= PROBLEM TO WORK ON =
Write the line that contains "Click the 3.4 price axis label" and each one after it, word for word, ending with the final line of the data.

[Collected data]
+ + + +

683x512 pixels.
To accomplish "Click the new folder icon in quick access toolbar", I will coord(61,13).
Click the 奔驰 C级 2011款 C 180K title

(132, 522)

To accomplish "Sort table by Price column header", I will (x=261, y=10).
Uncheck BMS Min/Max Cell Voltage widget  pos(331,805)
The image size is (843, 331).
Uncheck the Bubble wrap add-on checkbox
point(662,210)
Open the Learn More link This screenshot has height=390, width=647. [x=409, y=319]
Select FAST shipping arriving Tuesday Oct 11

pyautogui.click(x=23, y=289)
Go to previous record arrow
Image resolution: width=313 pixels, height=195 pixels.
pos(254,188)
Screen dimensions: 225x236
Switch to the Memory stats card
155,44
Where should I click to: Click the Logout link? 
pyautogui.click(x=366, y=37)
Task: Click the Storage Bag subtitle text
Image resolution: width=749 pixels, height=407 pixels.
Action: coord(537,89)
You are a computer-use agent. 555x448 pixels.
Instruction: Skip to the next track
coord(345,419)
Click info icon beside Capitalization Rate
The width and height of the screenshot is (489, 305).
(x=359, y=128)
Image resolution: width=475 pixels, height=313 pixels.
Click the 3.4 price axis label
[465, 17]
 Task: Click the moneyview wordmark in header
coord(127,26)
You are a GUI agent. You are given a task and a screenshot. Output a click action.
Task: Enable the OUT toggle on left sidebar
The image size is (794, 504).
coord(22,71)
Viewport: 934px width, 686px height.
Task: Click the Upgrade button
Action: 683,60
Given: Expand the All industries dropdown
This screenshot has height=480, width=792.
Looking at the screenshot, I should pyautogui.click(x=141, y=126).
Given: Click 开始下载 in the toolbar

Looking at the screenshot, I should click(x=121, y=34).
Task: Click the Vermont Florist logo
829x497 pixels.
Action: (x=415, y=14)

+ + + +

= WRITTEN RESPONSE =
Click the 3.4 price axis label
[465, 17]
 Task: Click the moneyview wordmark in header
coord(127,26)
You are a GUI agent. You are given a task and a screenshot. Output a click action.
Task: Enable the OUT toggle on left sidebar
The image size is (794, 504).
coord(22,71)
Viewport: 934px width, 686px height.
Task: Click the Upgrade button
Action: 683,60
Given: Expand the All industries dropdown
This screenshot has height=480, width=792.
Looking at the screenshot, I should pyautogui.click(x=141, y=126).
Given: Click 开始下载 in the toolbar

Looking at the screenshot, I should click(x=121, y=34).
Task: Click the Vermont Florist logo
829x497 pixels.
Action: (x=415, y=14)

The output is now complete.